» Textauszug:
________________________

Bei einer Fiakerfahrt in der Prater-Hauptallee

Anfangs stand die Prinzessin, die von Zeitgenossen als »mondänste Frau des Wiener Hofes« beschrieben wurde, ihrem Schwager, Kronprinz Rudolf, auffallend nahe. Sie selbst schildert ihre Zuneigung dem Kaisersohn gegenüber in ihren Memoiren mit den ziemlich eindeutigen Worten, er sei »mehr als schön, verführerisch, mittelgroß und sehr proportioniert« gewesen. »Man dachte bei ihm an ein Vollblutpferd; denn von ihm hatte er auch das Wesentliche …« Dann hatte sie Verhältnisse mit zwei Adjutanten ihres Mannes, ehe sie bei einer Fiakerfahrt in der Hauptallee des Wiener Praters den Ulanenoberleutnant Géza von Mattachich kennenlernte und sich in ihn verliebte. Mit dieser Begegnung beginnt das Drama im Haus Coburg.

Heinrich Kunreuther, der in Gotha amtierende Rechtsanwalt des Prinzen Philipp, beschreibt in der mir zugespielten »Ehescheidungsklage«1 den Rosenkrieg bei Coburgs: Im Mai 1895 traf Louise den k. u. k. Oberleutnant Géza von Mattachich, der ihr »von heißer Liebe durchglüht« bald nach Abbazia folgte, wo er schließlich »das Ziel seiner Liebeswünsche erreichte«.

________________________

» Angezeigte Daten:
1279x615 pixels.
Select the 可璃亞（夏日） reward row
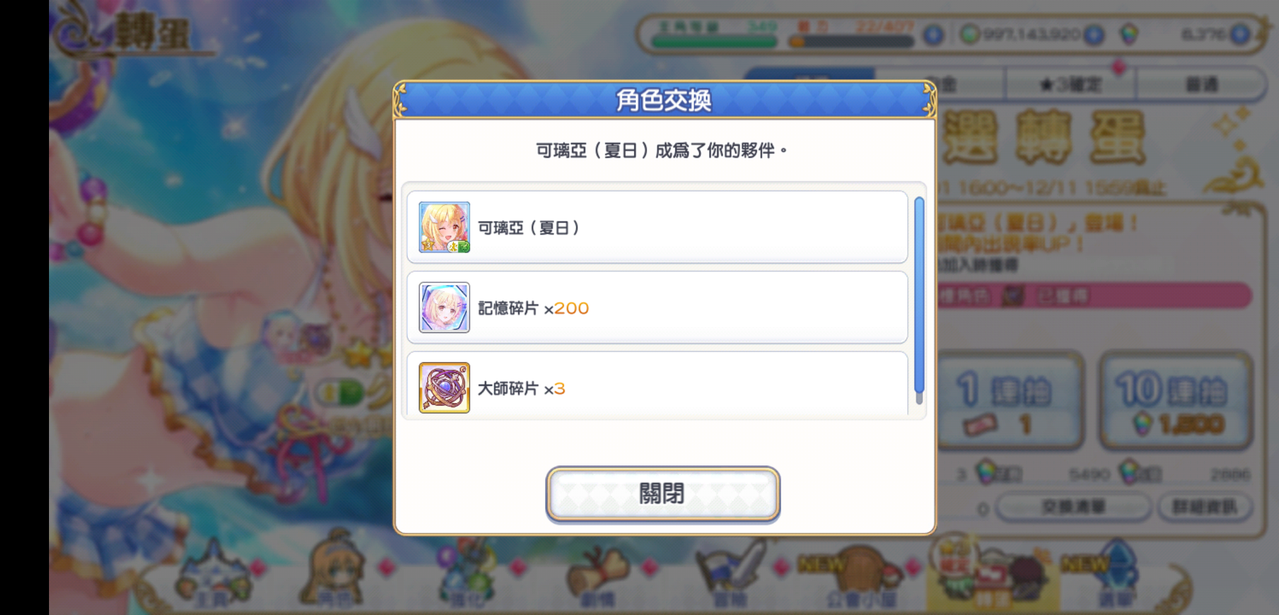point(657,227)
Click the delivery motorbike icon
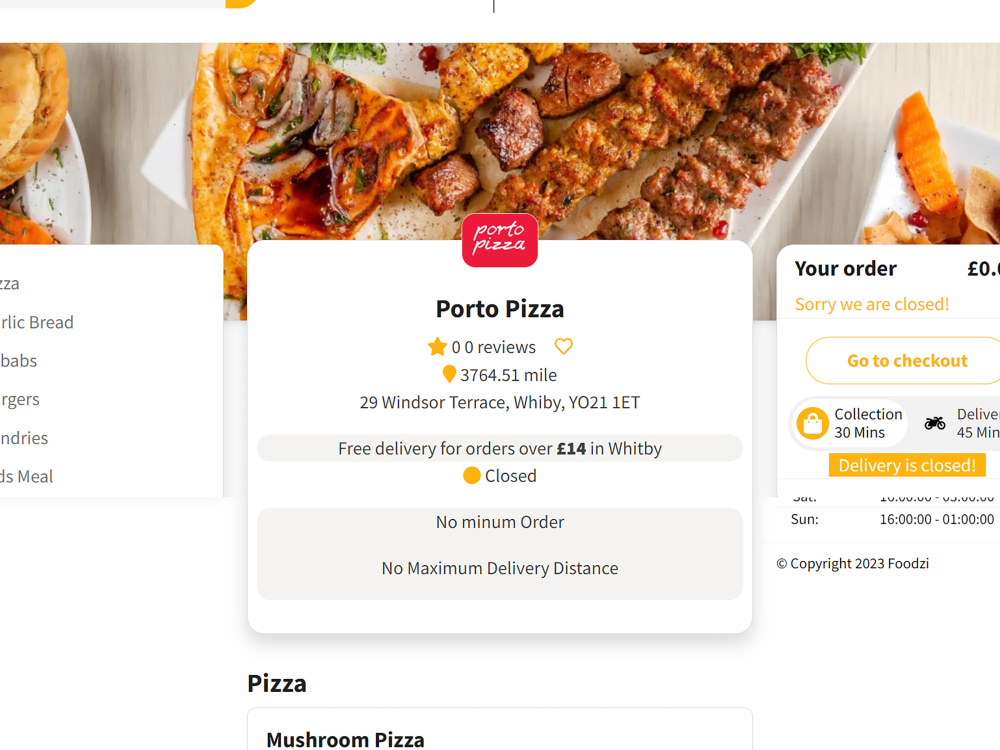The height and width of the screenshot is (750, 1000). (x=935, y=422)
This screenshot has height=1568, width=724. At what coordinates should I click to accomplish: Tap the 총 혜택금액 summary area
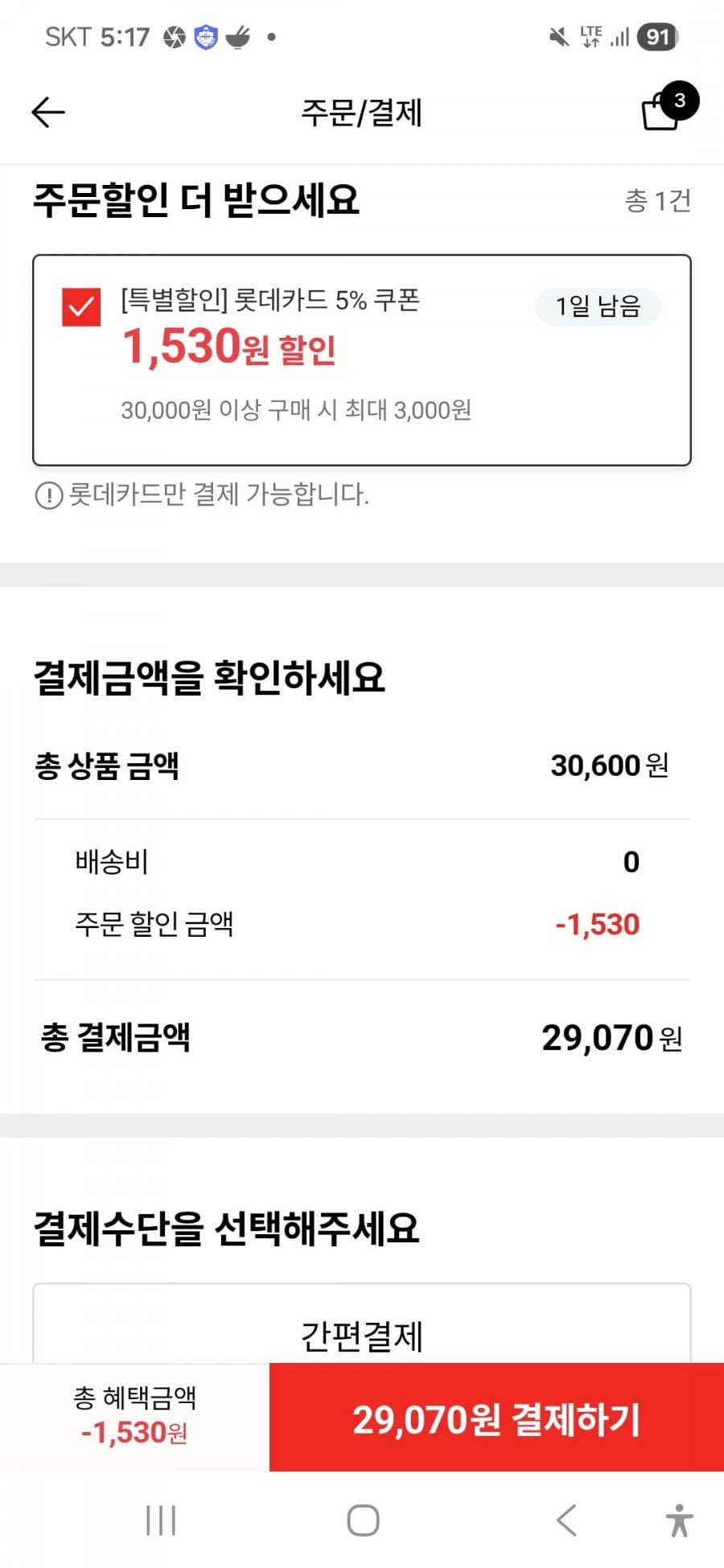(x=134, y=1417)
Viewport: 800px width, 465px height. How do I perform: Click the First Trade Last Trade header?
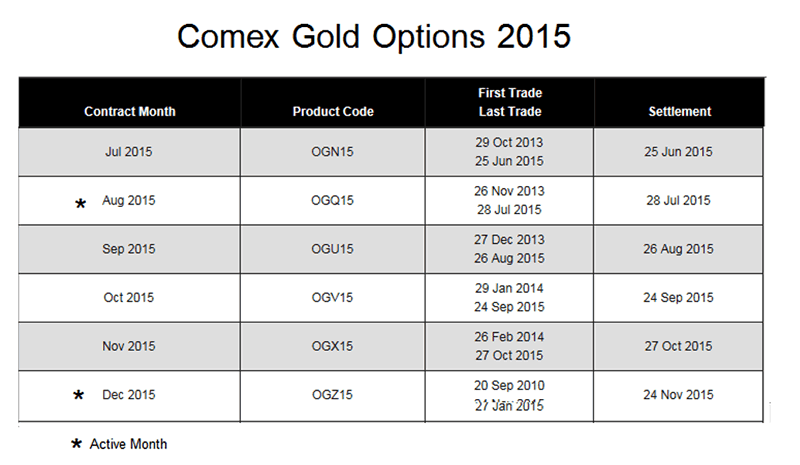pyautogui.click(x=509, y=102)
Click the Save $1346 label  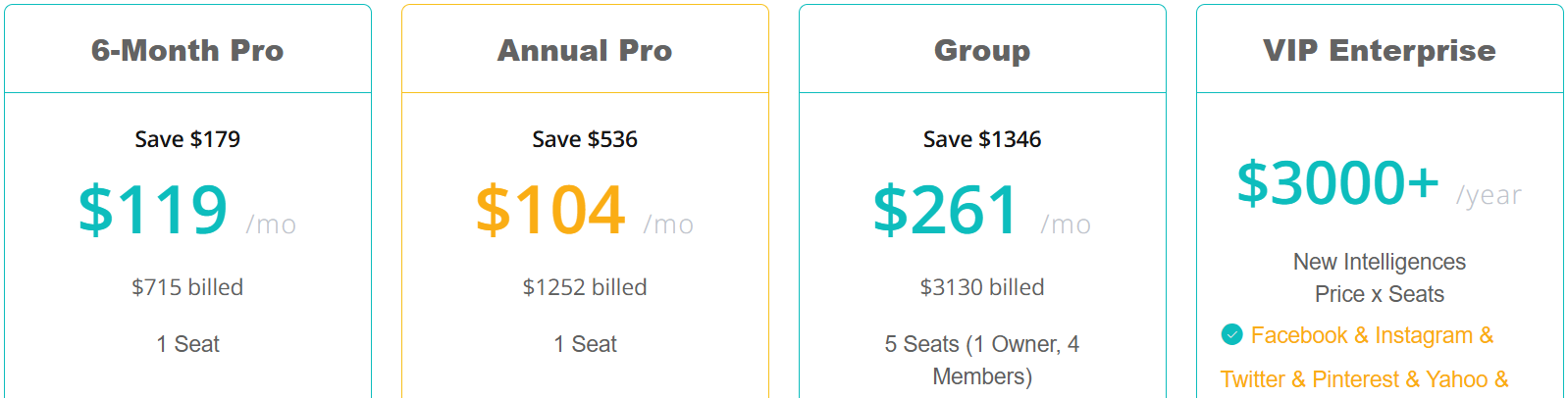982,139
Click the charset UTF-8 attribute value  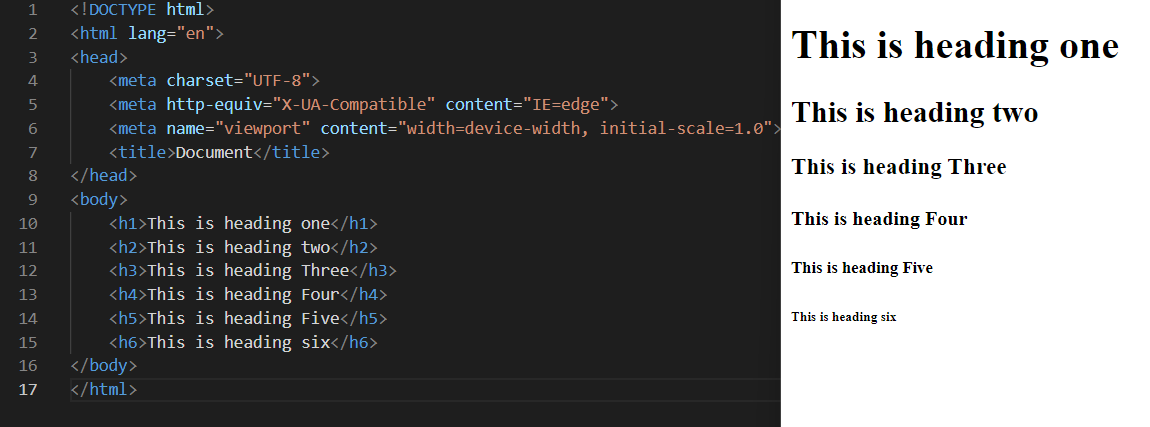[x=276, y=81]
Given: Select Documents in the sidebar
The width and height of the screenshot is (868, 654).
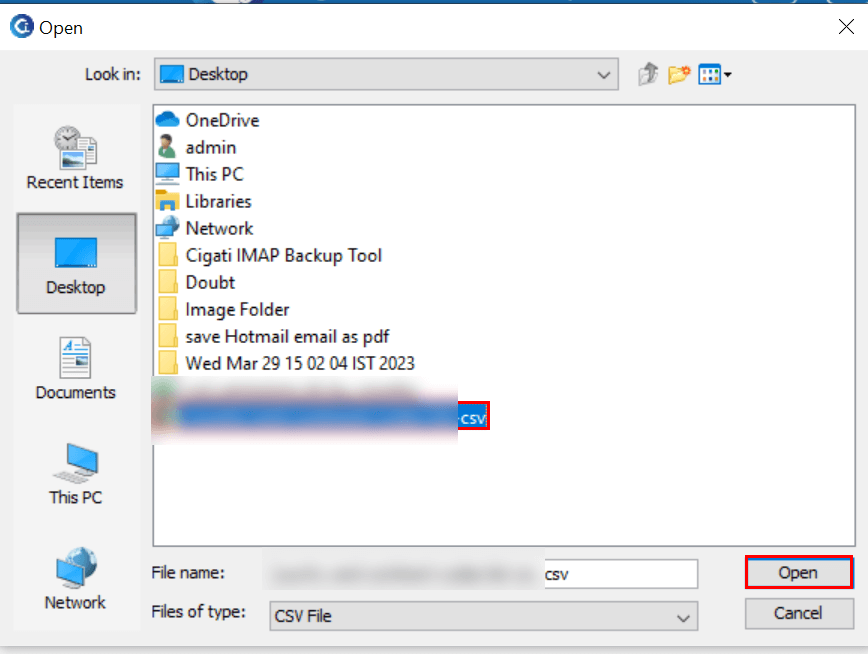Looking at the screenshot, I should tap(75, 368).
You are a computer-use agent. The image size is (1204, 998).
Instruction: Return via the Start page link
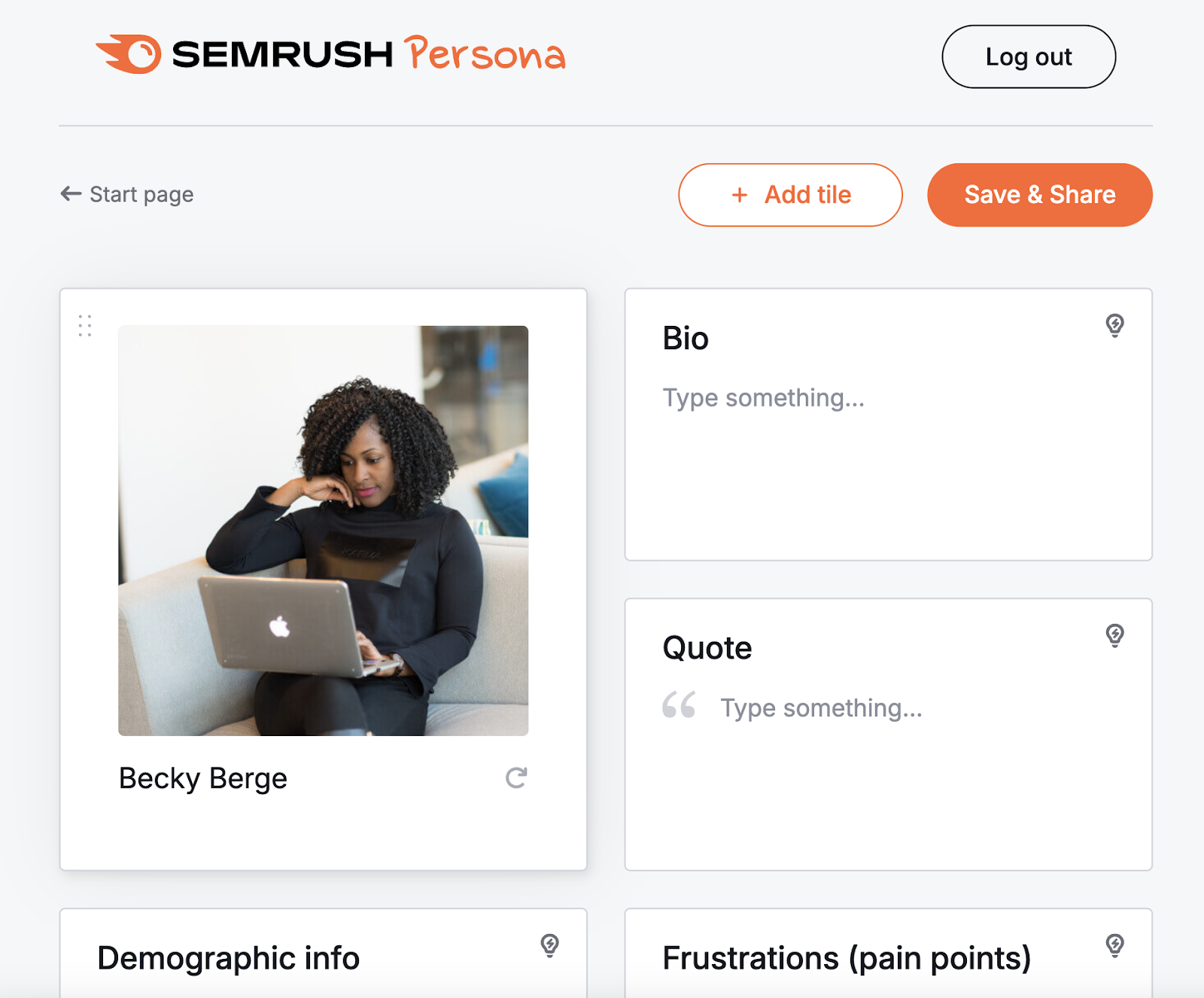coord(141,194)
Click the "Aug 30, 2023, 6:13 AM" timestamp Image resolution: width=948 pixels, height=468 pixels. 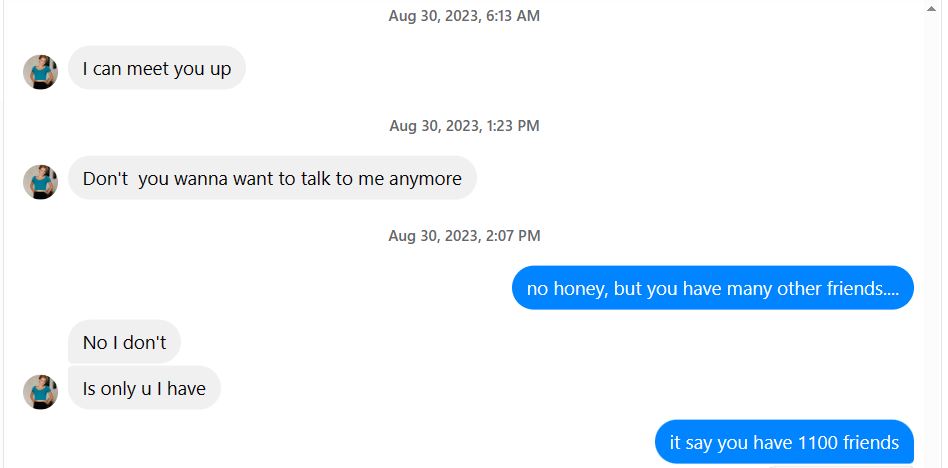click(464, 16)
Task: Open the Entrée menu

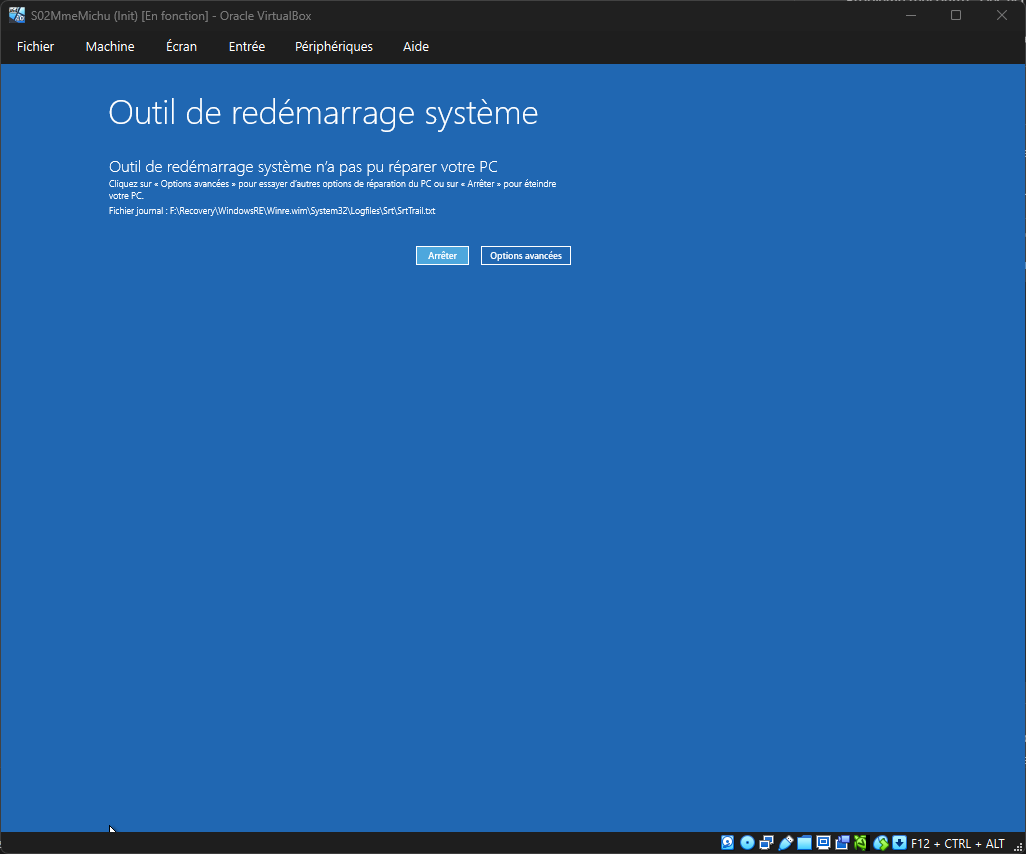Action: click(x=247, y=47)
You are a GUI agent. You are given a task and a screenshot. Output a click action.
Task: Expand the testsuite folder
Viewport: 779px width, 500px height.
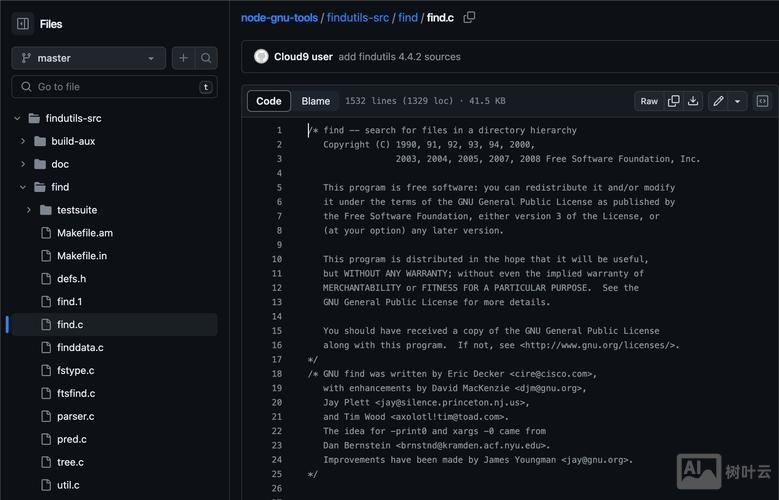point(29,210)
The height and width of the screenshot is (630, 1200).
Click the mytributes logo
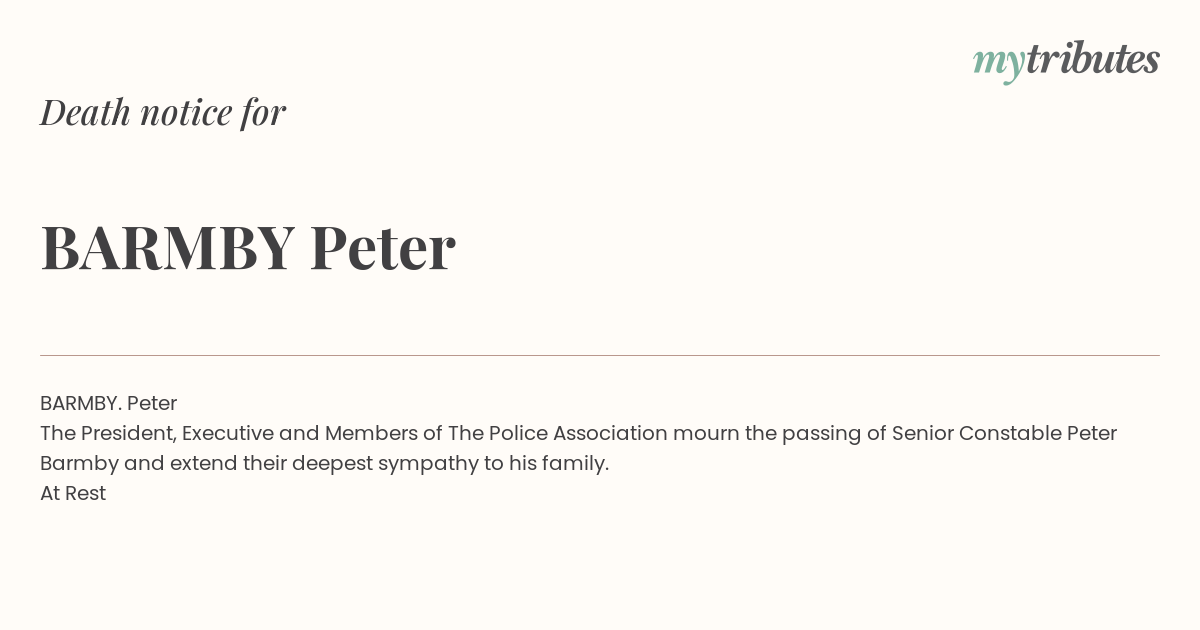point(1066,61)
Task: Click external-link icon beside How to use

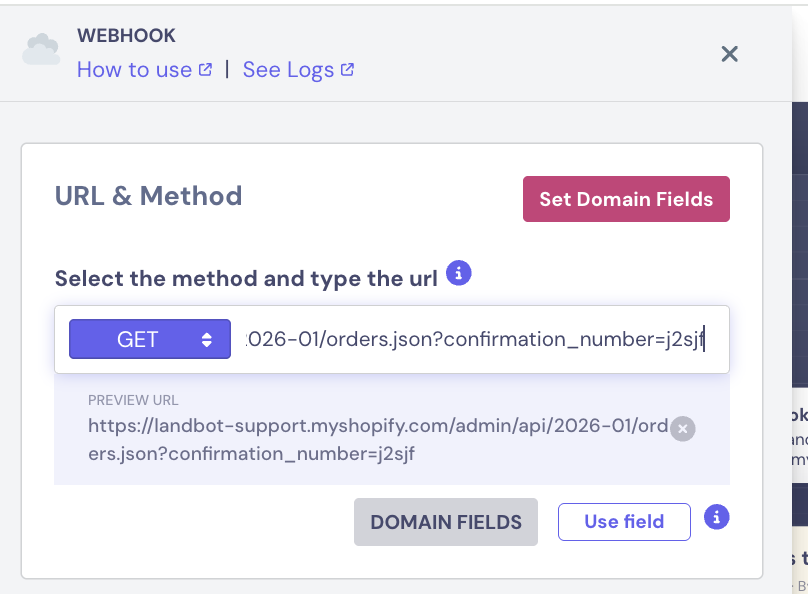Action: 205,70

________________________

» Aufgaben:
• a. Wo lernte die Prinzessin laut Textauszug Géza von Mattachich kennen?
• b. Prüfen Sie, ob die folgenden Aussagen mit dem Textauszug übereinstimmen, und belegen Sie jede Antwort mit den entscheidenden Worten des Textes.
(i) Louise traf Géza von Mattachich im Mai 1895.
(ii) Heinrich Kunreuther war als Rechtsanwalt des Prinzen Philipp in Wien tätig.
(iii) Zeitgenossen beschrieben die Prinzessin als »mondänste Frau des Wiener Hofes«.

» Lösungen:
• a. Bei einer Fiakerfahrt in der Hauptallee des Wiener Praters.

• b.
(i) Ja: „Im Mai 1895 traf Louise den k. u. k. Oberleutnant Géza von Mattachich“
(ii) Nein: „der in Gotha amtierende Rechtsanwalt des Prinzen Philipp“
(iii) Ja: „die von Zeitgenossen als »mondänste Frau des Wiener Hofes« beschrieben wurde“